One of the trickiest issues is making decisions about disbursing funds, says Betsy Closs, director of Services for People with Disabilities
at JFCS.

Trustees always try to determine what the family would have wanted, but sometimes decisions are not clear-cut. The Boston pooled trust has a board made up of special needs professionals, attorneys, accountants and parents to help make some of the tough decisions.

Simcha Feuerman, who runs the Lifetime Care Foundation pooled trust for Ohel Bais Ezra in New York, tries to have on file a nonbinding letter of intent that outlines the family’s priorities, but even then, it can be hard to act as a surrogate parent who has to say no to an outstretched palm.

Feuerman also tries to give as much autonomy as is appropriate to the adult with disabilities.

“It’s taken years to learn the ropes. There are so many ethical and legal questions and challenges that come up,” he says.

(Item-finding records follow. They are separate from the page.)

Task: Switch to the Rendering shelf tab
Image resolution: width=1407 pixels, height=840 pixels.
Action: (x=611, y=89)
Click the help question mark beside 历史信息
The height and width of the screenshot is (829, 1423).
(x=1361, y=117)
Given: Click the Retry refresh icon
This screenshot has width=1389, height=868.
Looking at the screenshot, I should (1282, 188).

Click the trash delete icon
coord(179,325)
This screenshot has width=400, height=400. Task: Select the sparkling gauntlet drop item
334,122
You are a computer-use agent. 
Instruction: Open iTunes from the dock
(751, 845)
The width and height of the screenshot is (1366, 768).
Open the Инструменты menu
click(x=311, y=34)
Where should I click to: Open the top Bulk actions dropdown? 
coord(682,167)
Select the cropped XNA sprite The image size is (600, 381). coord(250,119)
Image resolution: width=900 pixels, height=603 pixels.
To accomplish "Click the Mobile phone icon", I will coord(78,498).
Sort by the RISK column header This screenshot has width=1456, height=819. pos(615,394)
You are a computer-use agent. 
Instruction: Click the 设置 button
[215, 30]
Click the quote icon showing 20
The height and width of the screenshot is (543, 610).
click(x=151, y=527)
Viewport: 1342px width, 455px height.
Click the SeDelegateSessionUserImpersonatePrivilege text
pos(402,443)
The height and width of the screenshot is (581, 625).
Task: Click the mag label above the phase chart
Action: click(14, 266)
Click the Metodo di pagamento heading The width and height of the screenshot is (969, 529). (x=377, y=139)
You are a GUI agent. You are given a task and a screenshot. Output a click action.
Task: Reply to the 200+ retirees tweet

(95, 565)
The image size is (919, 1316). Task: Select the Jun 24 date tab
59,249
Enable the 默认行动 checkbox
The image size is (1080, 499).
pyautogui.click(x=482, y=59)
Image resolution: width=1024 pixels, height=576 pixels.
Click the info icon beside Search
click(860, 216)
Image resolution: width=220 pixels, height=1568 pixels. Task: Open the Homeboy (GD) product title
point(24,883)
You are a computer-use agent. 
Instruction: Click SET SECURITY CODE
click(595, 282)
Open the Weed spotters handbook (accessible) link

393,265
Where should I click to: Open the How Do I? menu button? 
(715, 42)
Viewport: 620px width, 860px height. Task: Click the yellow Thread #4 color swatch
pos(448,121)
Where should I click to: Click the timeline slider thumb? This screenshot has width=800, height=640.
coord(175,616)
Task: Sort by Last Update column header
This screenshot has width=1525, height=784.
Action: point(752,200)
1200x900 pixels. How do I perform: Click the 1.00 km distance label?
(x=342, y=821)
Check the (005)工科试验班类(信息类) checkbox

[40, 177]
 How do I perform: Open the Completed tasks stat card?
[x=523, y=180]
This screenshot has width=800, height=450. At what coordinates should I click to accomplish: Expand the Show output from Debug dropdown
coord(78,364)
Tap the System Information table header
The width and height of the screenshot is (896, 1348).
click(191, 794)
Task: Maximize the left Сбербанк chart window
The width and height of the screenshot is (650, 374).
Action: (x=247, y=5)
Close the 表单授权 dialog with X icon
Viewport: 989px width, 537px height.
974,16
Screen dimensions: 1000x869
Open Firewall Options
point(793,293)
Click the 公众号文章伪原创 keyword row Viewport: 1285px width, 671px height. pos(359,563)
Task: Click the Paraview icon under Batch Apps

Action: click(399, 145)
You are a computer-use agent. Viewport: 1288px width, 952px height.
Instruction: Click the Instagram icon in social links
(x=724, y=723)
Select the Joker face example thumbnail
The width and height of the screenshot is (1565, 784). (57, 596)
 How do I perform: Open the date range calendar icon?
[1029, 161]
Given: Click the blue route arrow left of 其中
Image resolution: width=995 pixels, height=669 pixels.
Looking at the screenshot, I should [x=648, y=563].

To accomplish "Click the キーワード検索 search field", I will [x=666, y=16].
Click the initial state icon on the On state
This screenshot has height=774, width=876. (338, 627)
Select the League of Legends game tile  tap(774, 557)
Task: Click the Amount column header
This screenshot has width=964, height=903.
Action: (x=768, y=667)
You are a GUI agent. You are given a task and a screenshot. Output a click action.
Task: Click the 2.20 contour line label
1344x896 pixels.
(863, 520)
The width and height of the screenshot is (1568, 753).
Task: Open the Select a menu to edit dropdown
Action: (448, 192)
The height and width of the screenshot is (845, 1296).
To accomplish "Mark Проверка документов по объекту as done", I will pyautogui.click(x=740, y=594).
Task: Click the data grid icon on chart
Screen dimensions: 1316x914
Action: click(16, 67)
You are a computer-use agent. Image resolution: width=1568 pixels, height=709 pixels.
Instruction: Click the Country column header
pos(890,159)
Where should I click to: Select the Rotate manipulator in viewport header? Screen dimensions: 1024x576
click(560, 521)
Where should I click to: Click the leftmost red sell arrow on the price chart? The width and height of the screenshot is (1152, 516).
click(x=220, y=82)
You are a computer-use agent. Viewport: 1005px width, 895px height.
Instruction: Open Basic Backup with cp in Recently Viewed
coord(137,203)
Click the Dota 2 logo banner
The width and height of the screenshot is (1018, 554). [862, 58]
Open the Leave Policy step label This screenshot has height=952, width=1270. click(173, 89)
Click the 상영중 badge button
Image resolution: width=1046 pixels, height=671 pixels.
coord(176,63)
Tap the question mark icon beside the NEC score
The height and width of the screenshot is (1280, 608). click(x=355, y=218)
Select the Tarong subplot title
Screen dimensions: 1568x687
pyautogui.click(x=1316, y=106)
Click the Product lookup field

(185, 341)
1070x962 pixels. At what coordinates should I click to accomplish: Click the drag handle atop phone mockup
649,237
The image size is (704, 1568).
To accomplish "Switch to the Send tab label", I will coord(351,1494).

What’s most important for Seth Weisbord is to be sure David can maintain his quality of life in the long term. As he pulls up in front of David’s house after a 20-minute ride in the Prius, David gathers his three bouncy balls, slams the car door a few times — he likes the sound — and bounds indoors, where he goes straight into his bedroom and curls up for a nap.

“I think if this pooled trust is going to happen here, people need to understand the emotional reality of this,” Weisbord says. “They have to see the need.”